Text to Voice – Software that converts text to speech is sophisticated enough to make the switch into voices that sound natural. It can take written text like MS Word, e-mails and PDF files and change them into spoken words. Some solutions (e.g., NaturalSoft’s © NaturalReader) can also turn written text into audio files such as MP3 for iPods and CD players.

SIP – Session Initiation Protocol controls functions such as voice and video calls over the Internet. It can apply to starting, changing and ending both two-party and multi-party calling sessions. Where SIP modifies phone communications, it can change addresses or ports, expand the circle of callers, or add or subtract media streams. There are additional application possibilities like video conferencing, instant messaging, streaming multimedia and presence information.

VoIP – Voice over Internet Protocol transmits voice conversations through the Internet and any of IP-based network and it has many strong points, such as: it can transmit multiple calls over a single broadband-connected phone line; it makes many PSTN options available (e.g., three-way calling and automatic redial); its architecture establishes secure calling through existing common protocols; and VoIP phones can connect to other Web-based services during voice calls, among them video, data file, message exchange and audio conferencing.

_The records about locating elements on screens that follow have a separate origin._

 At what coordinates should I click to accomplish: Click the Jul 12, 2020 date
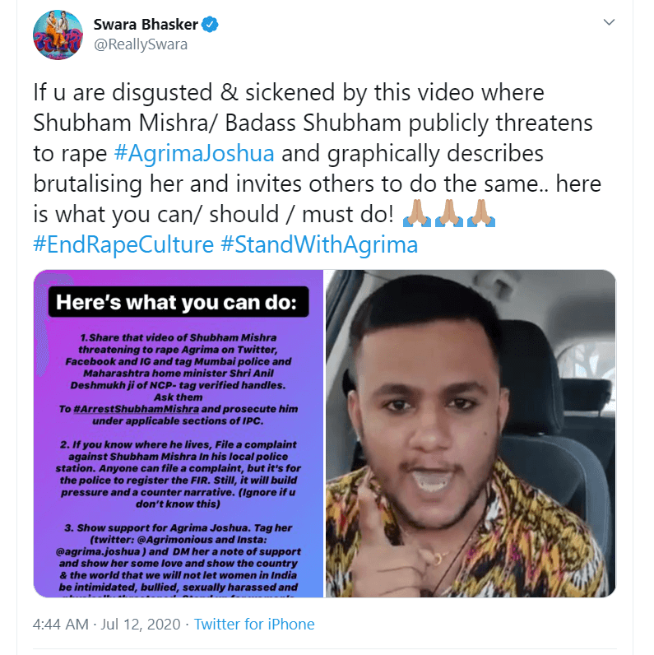point(141,624)
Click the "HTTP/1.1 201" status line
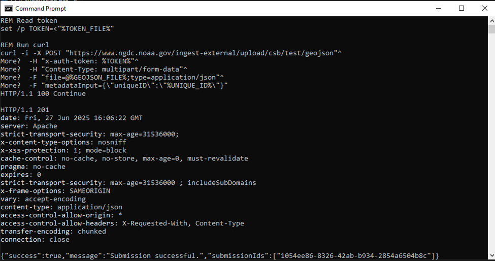 coord(24,110)
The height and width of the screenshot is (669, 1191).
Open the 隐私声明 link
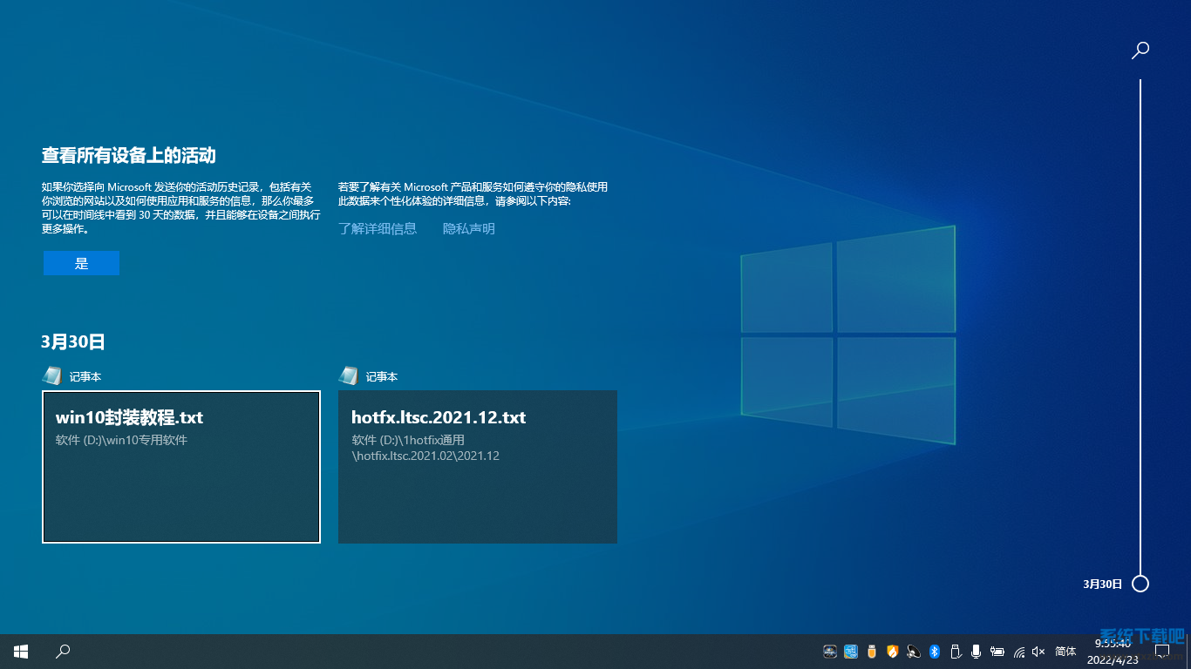coord(468,228)
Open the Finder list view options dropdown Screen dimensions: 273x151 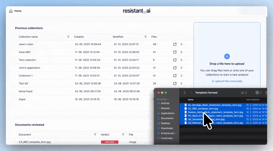tap(244, 93)
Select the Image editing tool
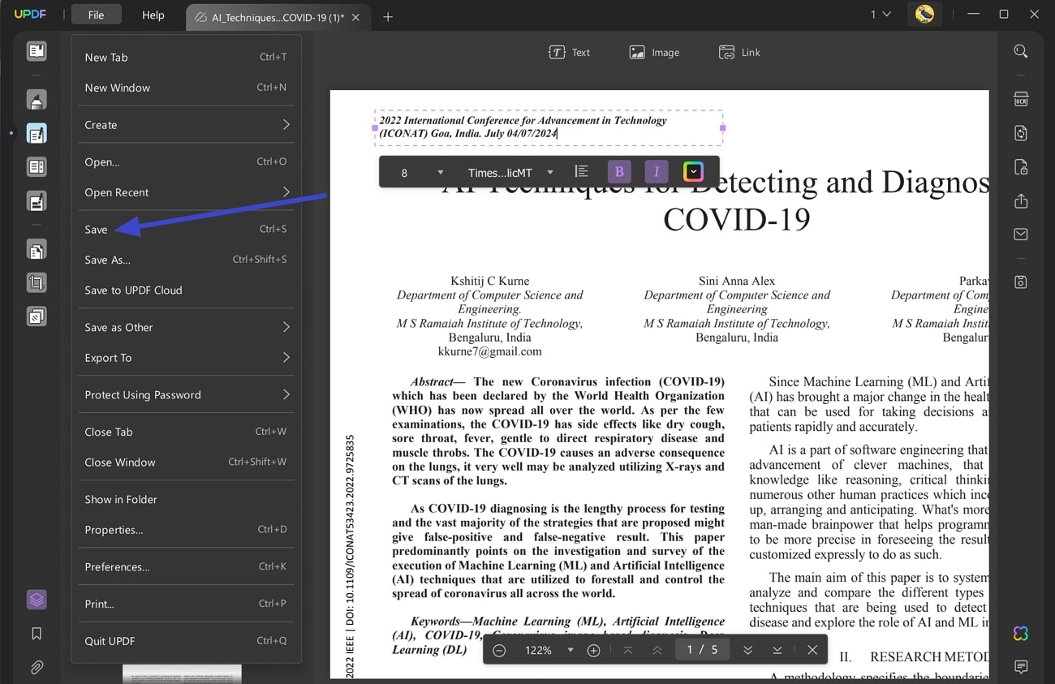Image resolution: width=1055 pixels, height=684 pixels. 654,52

VoIP is at the heart of voice-enabled applications whose rate of development seems to be growing exponentially. These include voice-enabled Web pages that provide tech support or accommodate social networking; unified reach numbers that can smoothly migrate between devices; cell-based callback services; and VoIP and Microsoft Office-based relevance engines (i.e., search engine tools that link content and the demand for it.

While VoIP is foundational to Voice 2.0, it isn’t the last word in it. Rather than act as a telephony focal point (like it is with Skype or Cableco), it functions as a catalytic influence in development of Voice 2.0 services.

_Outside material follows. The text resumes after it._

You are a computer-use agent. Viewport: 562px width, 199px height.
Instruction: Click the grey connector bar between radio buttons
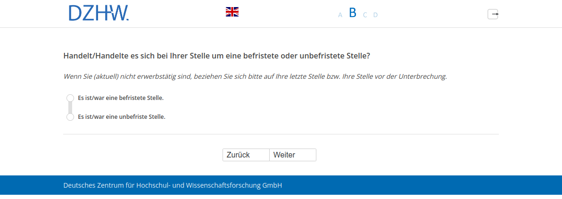(x=70, y=108)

PBX – The Private Branch Exchange is a private intra-enterprise telephone network where users share some outside lines for calling out. There’s a switchboard and accompanying equipment that’s usually on premises. PBXs switch calls between internal extensions or an inside extension and the national telephone system.

POTS – Plain Old Telephone Service, as it’s called, is the vernacular reference to Public Switched Telephone Network. All the equipment and software works like the traditional telephone, via touch tones.

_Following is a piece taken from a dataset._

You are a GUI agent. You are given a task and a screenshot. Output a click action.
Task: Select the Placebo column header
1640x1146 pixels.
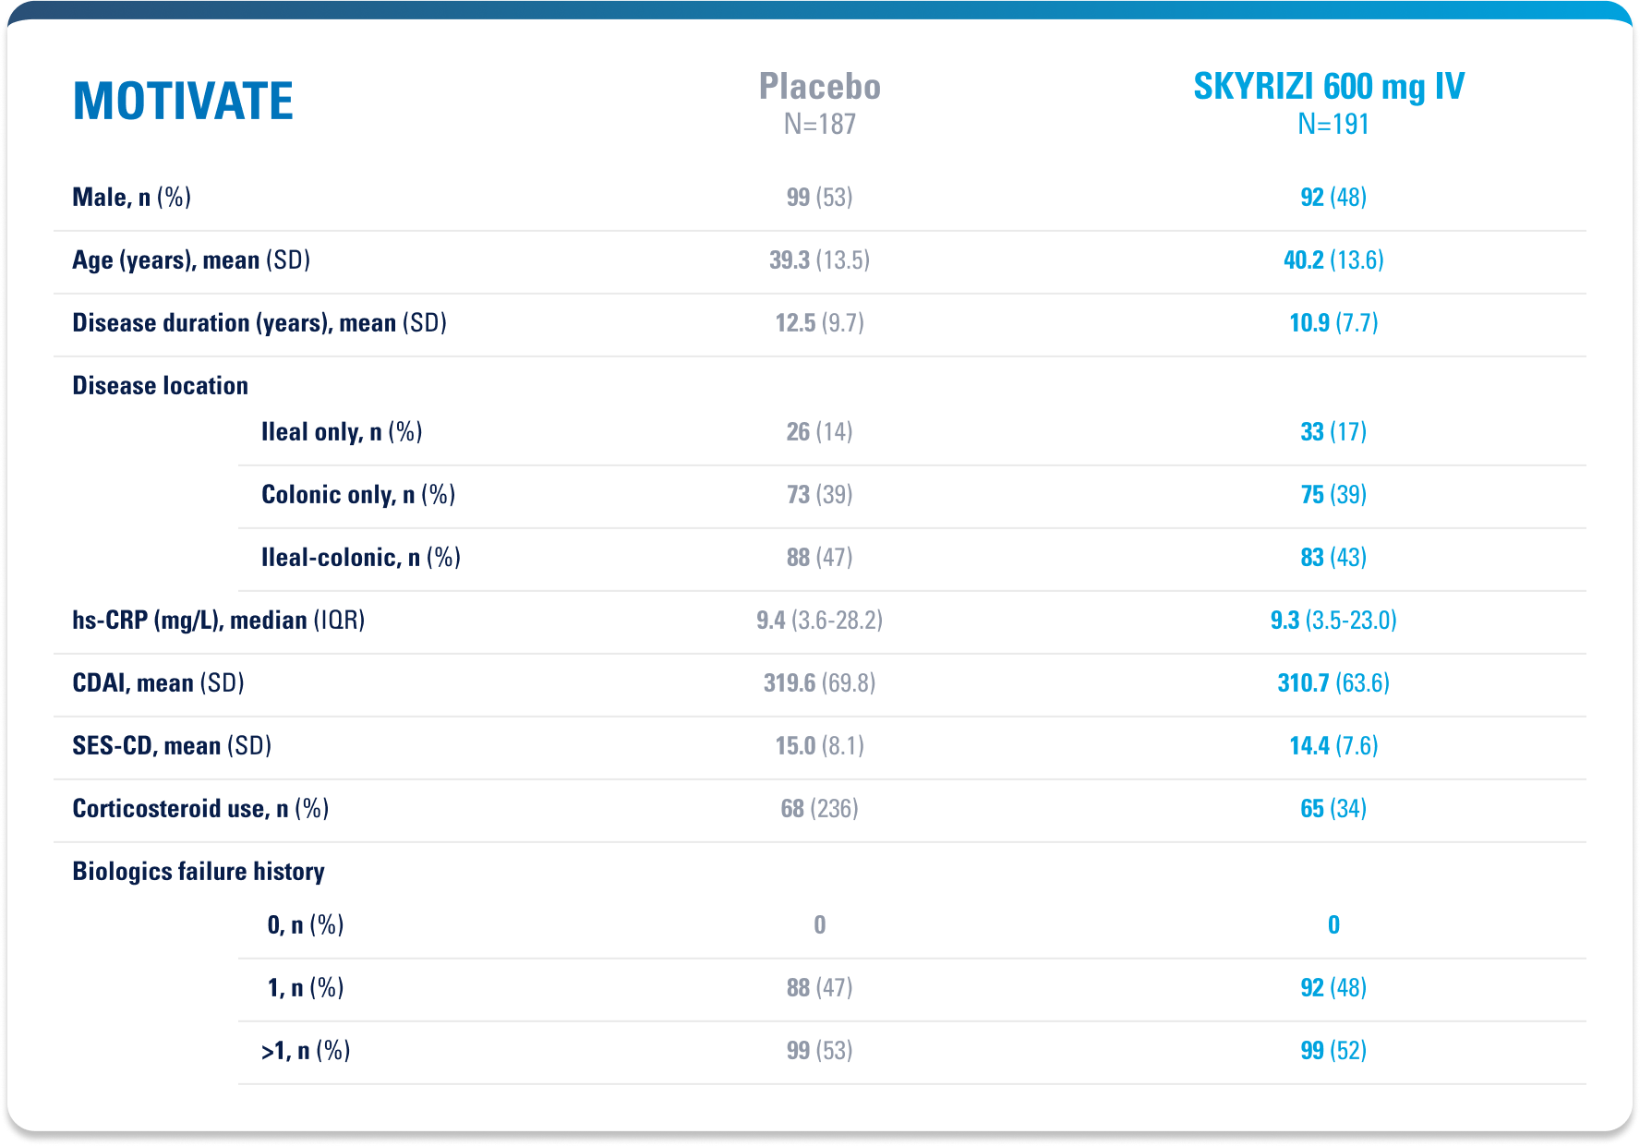[x=819, y=87]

VoiceXML – Voice Extensible Markup Language is for writing Web pages that users interact with by hearing spoken prompts and jingles and control through voice input. It is the link between the Web and telephones. The resulting audio dialogues contain features like synthesized speech, digitized audio, the recognition of spoken and DTMF keyed input and telephony. To find out what VoiceXML “feels” like, prospective users can phone into a variety of tutorial voice portals. Some sites also host VoiceXML for free.

VoiceXML documents – also known as files or pages – describe several functions: the previously-mentioned spoken prompts (or synthetic speech), voiced word-and-phrase recognition, DTMF touch-tone recognition, and dialog flow control; and two additional actions: the output of audio files (which are downloaded) and streams (which are played in the Web browser), and telephony control (call transfer and hang-up).

Soft phone – This is a software program for making phone calls over the Web using any given computer instead of dedicated hardware. It’s frequently designed to function like and resemble a traditional telephone. Ordinarily, the soft phone has a headset connected to the personal computer sound card, or it’s paired with a USB phone.  Calls can be made to other soft phones or traditional phones, and IP telephony service providers might make these calls between personal computers available for free.

Soft switch – Telecommunications networks will have central devices, called soft switches, that uses computer system software to connect calls between phone lines. It usually controls phone connections where circuit and packet networks intersect.